Compound growth was calculated using the following equation: (final confirmed cases/first confirmed cases)ˆ(1/number of days). Fig. 1 shows the compound growth rate for the wSIP (1.39 ± 0.044) and noSIP (1.30 ± 0.059) groups before the issue of presidential guidelines on March 16, the compound growth rate after March 16 for the wSIP (1.30 ± 0.023) and noSIP (1.21 ± 0.016) groups, and the compound growth rate for the wSIP group (1.19 ± 0.011) after the SIP orders went into effect. The lower compound growth rates seen in noSIP data are due to the difference in latitude between the two data sets and suggest that southern states experienced a slower spread of the virus at the onset. This makes sense, given that before March 16, the hot spots for COVID-19 were northern states such as Washington, New York, and Illinois. The noSIP compound growth rates were normalized to the compound growth rate of wSIP data before March 16 to account for geographical differences. The normalized compound growth rates after March 16 were shown to be statistically similar between the wSIP and noSIP groups (P > 0.05, Fig. 1).
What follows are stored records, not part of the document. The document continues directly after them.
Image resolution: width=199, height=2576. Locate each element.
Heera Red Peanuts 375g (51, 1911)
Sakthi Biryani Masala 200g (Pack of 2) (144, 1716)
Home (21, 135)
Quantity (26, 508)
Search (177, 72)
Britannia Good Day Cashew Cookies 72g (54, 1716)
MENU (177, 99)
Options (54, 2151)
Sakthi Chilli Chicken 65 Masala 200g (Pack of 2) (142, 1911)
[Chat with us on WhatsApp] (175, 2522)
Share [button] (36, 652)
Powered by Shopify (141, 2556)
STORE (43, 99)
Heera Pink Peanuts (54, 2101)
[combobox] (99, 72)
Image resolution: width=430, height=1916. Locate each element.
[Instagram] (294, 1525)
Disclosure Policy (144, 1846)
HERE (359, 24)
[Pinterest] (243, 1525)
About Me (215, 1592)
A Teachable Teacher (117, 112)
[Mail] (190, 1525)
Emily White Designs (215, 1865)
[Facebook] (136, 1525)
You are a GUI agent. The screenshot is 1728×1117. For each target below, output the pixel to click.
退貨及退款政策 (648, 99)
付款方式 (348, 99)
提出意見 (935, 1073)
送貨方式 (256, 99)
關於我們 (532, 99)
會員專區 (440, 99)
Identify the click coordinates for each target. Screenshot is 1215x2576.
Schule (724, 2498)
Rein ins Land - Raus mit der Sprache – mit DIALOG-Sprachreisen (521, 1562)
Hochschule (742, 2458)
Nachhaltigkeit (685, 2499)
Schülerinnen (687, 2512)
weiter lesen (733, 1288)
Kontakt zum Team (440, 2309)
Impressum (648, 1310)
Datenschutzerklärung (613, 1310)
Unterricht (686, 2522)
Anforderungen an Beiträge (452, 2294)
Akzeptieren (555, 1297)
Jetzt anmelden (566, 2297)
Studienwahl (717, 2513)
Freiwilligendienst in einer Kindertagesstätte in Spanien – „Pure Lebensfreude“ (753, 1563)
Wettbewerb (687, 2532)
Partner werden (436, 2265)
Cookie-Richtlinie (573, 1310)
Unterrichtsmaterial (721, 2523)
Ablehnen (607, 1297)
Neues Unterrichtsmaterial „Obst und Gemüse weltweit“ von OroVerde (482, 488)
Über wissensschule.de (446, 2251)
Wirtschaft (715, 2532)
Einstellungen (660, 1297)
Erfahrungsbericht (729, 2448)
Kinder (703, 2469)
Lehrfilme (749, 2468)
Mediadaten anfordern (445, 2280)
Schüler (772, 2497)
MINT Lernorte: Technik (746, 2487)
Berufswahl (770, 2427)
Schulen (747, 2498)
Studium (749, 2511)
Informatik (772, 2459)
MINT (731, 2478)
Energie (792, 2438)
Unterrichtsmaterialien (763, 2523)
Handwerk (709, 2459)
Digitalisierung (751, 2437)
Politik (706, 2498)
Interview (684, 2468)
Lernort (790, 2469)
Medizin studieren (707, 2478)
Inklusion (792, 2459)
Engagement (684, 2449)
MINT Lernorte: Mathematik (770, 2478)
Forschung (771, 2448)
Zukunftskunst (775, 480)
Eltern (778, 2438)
This indicates that the presidential guidelines had the same magnitude of effect on reducing the compound growth rate by 6.6 ± 1.4% between the wSIP and noSIP groups before the wSIP group instituted a SIP. After instituting a SIP order, compound growth rate of the wSIP group decreased an additional 7.8%, for a total decrease of 14.4 ± 1.6% from the compound growth rates before March 16. This indicates that the effects from the presidential guidelines and SIP orders were additive in the US. This is reasonable, considering the virus is thought to spread by virus-containing airborne droplets and orders for social distancing limit the interaction of people who could potentially be infected.⁵ A study modeling the effect of social distancing from China indicated a strong association with both a decrease in the rate the virus spreads and the implementation of social distancing.⁶

A random forest machine learning model was trained to predict the compound growth rate after a SIP order was given in a county. The random forest was chosen as it has been shown to have the highest accuracy in disease prediction.⁷ The model achieved a mean absolute percentage error of 92.3% in the test data set. The three most important features were population, longitude, and population per square mile in predicting the compound growth rate after a SIP order was instituted in a county. The data for these features were split into four equal groups to explain how these features matter for the model in predicting the compound growth rate after a SIP order was issued. Counties that instituted a SIP order with a longitude between −79.7102° and −97.2363° had the largest decrease in compound growth rate at 10.4% compared with 8.2% for counties outside of that longitudinal range. Counties with the highest populations between 143,962 and 984,8011 saw the largest percent reduction after instituting a SIP order at 10.5%, compared to counties with a lower population between 7457 and 142,151 at 8.2%. Similar to population, population per square mile showed the largest reduction in compound growth rate in counties with a population per square mile between 405.8 and 1755.5 at 11.6% compared with counties with a lower population density of 2.1–405.6 at 8.9%.

In conclusion, the data suggest that at a county level, in the US, the SIP order is effective at decreasing the compound growth rate of COVID-19 (Fig. 1). The counties that have the largest impact from a SIP order are ones with a large population or a high population density, as indicated by the random forest feature importance.